START Material to process

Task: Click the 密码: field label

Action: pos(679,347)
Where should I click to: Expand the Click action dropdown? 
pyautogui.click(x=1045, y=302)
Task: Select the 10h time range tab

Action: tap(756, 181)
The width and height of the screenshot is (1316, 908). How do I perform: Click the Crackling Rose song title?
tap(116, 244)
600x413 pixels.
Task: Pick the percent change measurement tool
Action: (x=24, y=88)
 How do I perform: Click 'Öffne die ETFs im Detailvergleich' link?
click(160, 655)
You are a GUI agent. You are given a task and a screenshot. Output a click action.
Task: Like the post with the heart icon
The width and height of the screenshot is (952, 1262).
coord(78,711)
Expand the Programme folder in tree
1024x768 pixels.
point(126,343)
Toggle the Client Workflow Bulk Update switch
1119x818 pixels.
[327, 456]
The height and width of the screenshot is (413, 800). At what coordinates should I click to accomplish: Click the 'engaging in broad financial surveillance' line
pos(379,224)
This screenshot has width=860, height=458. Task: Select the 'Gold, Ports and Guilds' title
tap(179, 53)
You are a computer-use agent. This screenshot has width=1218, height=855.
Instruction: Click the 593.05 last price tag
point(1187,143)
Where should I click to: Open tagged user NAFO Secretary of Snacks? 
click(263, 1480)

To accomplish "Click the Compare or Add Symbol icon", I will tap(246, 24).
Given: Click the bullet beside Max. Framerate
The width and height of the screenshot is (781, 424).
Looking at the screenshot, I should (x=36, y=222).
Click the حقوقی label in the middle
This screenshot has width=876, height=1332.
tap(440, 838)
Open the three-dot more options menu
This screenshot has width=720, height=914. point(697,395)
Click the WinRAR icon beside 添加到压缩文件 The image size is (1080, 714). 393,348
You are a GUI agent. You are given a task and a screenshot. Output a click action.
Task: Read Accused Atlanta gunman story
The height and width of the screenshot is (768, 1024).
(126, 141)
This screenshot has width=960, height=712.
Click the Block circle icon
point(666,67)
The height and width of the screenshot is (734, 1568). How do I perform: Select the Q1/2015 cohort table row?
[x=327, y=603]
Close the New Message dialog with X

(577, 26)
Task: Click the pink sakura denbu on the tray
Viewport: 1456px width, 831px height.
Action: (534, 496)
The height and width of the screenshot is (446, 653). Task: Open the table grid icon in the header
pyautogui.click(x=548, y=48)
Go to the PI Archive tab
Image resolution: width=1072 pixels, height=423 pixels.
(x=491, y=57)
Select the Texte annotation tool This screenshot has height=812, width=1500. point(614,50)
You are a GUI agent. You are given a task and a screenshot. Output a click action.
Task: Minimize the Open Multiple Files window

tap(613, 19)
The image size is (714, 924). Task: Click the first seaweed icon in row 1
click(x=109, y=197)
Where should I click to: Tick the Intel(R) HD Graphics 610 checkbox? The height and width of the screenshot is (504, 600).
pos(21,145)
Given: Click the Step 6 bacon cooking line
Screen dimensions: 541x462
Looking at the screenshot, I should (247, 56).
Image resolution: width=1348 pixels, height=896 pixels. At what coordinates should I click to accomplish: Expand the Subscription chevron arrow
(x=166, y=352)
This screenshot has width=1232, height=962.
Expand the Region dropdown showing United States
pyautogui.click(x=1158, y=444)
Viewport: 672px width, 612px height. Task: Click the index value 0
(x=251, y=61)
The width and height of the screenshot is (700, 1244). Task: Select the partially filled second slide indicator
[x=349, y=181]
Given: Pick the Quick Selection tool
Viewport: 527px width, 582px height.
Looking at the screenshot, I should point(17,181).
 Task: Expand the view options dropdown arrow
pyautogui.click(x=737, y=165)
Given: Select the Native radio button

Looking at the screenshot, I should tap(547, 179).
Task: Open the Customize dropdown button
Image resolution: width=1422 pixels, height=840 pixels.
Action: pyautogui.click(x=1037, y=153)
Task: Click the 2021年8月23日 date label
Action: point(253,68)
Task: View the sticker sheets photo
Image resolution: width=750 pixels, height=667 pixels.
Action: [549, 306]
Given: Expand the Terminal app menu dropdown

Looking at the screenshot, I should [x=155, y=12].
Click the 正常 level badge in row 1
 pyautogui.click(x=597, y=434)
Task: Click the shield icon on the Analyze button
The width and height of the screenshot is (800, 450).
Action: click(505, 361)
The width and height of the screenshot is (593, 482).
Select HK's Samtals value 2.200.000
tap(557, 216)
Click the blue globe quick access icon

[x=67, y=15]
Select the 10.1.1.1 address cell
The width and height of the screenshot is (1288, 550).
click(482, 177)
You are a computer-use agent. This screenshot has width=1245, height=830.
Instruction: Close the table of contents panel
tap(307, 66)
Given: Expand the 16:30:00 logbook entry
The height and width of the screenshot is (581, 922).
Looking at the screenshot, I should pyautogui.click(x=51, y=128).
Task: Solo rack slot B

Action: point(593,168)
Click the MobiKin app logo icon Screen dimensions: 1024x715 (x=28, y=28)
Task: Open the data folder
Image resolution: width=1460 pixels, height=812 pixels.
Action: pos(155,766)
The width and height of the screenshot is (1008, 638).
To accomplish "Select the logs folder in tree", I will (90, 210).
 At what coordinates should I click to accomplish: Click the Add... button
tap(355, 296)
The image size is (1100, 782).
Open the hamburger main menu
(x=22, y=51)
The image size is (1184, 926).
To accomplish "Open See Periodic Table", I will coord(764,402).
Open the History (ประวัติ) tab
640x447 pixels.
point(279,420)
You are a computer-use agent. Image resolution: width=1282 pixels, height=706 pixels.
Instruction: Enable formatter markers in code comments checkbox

END Material to process

• **The task**
Your reply should contain every record, unchanged and complete.

• **Answer area**
Task: Click the 密码: field label

Action: pos(679,347)
Where should I click to: Expand the Click action dropdown? 
pyautogui.click(x=1045, y=302)
Task: Select the 10h time range tab

Action: tap(756, 181)
The width and height of the screenshot is (1316, 908). How do I perform: Click the Crackling Rose song title?
tap(116, 244)
600x413 pixels.
Task: Pick the percent change measurement tool
Action: (x=24, y=88)
 How do I perform: Click 'Öffne die ETFs im Detailvergleich' link?
click(160, 655)
You are a GUI agent. You are given a task and a screenshot. Output a click action.
Task: Like the post with the heart icon
The width and height of the screenshot is (952, 1262).
coord(78,711)
Expand the Programme folder in tree
1024x768 pixels.
point(126,343)
Toggle the Client Workflow Bulk Update switch
1119x818 pixels.
[327, 456]
The height and width of the screenshot is (413, 800). At what coordinates should I click to accomplish: Click the 'engaging in broad financial surveillance' line
pos(379,224)
This screenshot has width=860, height=458. Task: Select the 'Gold, Ports and Guilds' title
tap(179, 53)
You are a computer-use agent. This screenshot has width=1218, height=855.
Instruction: Click the 593.05 last price tag
point(1187,143)
Where should I click to: Open tagged user NAFO Secretary of Snacks? 
click(263, 1480)

To accomplish "Click the Compare or Add Symbol icon", I will tap(246, 24).
Given: Click the bullet beside Max. Framerate
The width and height of the screenshot is (781, 424).
Looking at the screenshot, I should (x=36, y=222).
Click the حقوقی label in the middle
This screenshot has width=876, height=1332.
tap(440, 838)
Open the three-dot more options menu
This screenshot has width=720, height=914. point(697,395)
Click the WinRAR icon beside 添加到压缩文件 The image size is (1080, 714). 393,348
You are a GUI agent. You are given a task and a screenshot. Output a click action.
Task: Read Accused Atlanta gunman story
The height and width of the screenshot is (768, 1024).
(126, 141)
This screenshot has width=960, height=712.
Click the Block circle icon
point(666,67)
The height and width of the screenshot is (734, 1568). How do I perform: Select the Q1/2015 cohort table row?
[x=327, y=603]
Close the New Message dialog with X

(577, 26)
Task: Click the pink sakura denbu on the tray
Viewport: 1456px width, 831px height.
Action: (534, 496)
The height and width of the screenshot is (446, 653). Task: Open the table grid icon in the header
pyautogui.click(x=548, y=48)
Go to the PI Archive tab
Image resolution: width=1072 pixels, height=423 pixels.
(x=491, y=57)
Select the Texte annotation tool This screenshot has height=812, width=1500. point(614,50)
You are a GUI agent. You are given a task and a screenshot. Output a click action.
Task: Minimize the Open Multiple Files window

tap(613, 19)
The image size is (714, 924). Task: Click the first seaweed icon in row 1
click(x=109, y=197)
Where should I click to: Tick the Intel(R) HD Graphics 610 checkbox? The height and width of the screenshot is (504, 600).
pos(21,145)
Given: Click the Step 6 bacon cooking line
Screen dimensions: 541x462
Looking at the screenshot, I should (247, 56).
Image resolution: width=1348 pixels, height=896 pixels. At what coordinates should I click to accomplish: Expand the Subscription chevron arrow
(x=166, y=352)
This screenshot has width=1232, height=962.
Expand the Region dropdown showing United States
pyautogui.click(x=1158, y=444)
Viewport: 672px width, 612px height. Task: Click the index value 0
(x=251, y=61)
The width and height of the screenshot is (700, 1244). Task: Select the partially filled second slide indicator
[x=349, y=181]
Given: Pick the Quick Selection tool
Viewport: 527px width, 582px height.
Looking at the screenshot, I should point(17,181).
 Task: Expand the view options dropdown arrow
pyautogui.click(x=737, y=165)
Given: Select the Native radio button

Looking at the screenshot, I should tap(547, 179).
Task: Open the Customize dropdown button
Image resolution: width=1422 pixels, height=840 pixels.
Action: pyautogui.click(x=1037, y=153)
Task: Click the 2021年8月23日 date label
Action: point(253,68)
Task: View the sticker sheets photo
Image resolution: width=750 pixels, height=667 pixels.
Action: [549, 306]
Given: Expand the Terminal app menu dropdown

Looking at the screenshot, I should [x=155, y=12].
Click the 正常 level badge in row 1
 pyautogui.click(x=597, y=434)
Task: Click the shield icon on the Analyze button
The width and height of the screenshot is (800, 450).
Action: click(505, 361)
The width and height of the screenshot is (593, 482).
Select HK's Samtals value 2.200.000
tap(557, 216)
Click the blue globe quick access icon

[x=67, y=15]
Select the 10.1.1.1 address cell
The width and height of the screenshot is (1288, 550).
click(482, 177)
You are a computer-use agent. This screenshot has width=1245, height=830.
Instruction: Close the table of contents panel
tap(307, 66)
Given: Expand the 16:30:00 logbook entry
The height and width of the screenshot is (581, 922).
Looking at the screenshot, I should pyautogui.click(x=51, y=128).
Task: Solo rack slot B

Action: point(593,168)
Click the MobiKin app logo icon Screen dimensions: 1024x715 (x=28, y=28)
Task: Open the data folder
Image resolution: width=1460 pixels, height=812 pixels.
Action: pos(155,766)
The width and height of the screenshot is (1008, 638).
To accomplish "Select the logs folder in tree", I will (90, 210).
 At what coordinates should I click to accomplish: Click the Add... button
tap(355, 296)
The image size is (1100, 782).
Open the hamburger main menu
(x=22, y=51)
The image size is (1184, 926).
To accomplish "Open See Periodic Table", I will coord(764,402).
Open the History (ประวัติ) tab
640x447 pixels.
point(279,420)
You are a computer-use agent. Image resolution: width=1282 pixels, height=706 pixels.
Instruction: Enable formatter markers in code comments checkbox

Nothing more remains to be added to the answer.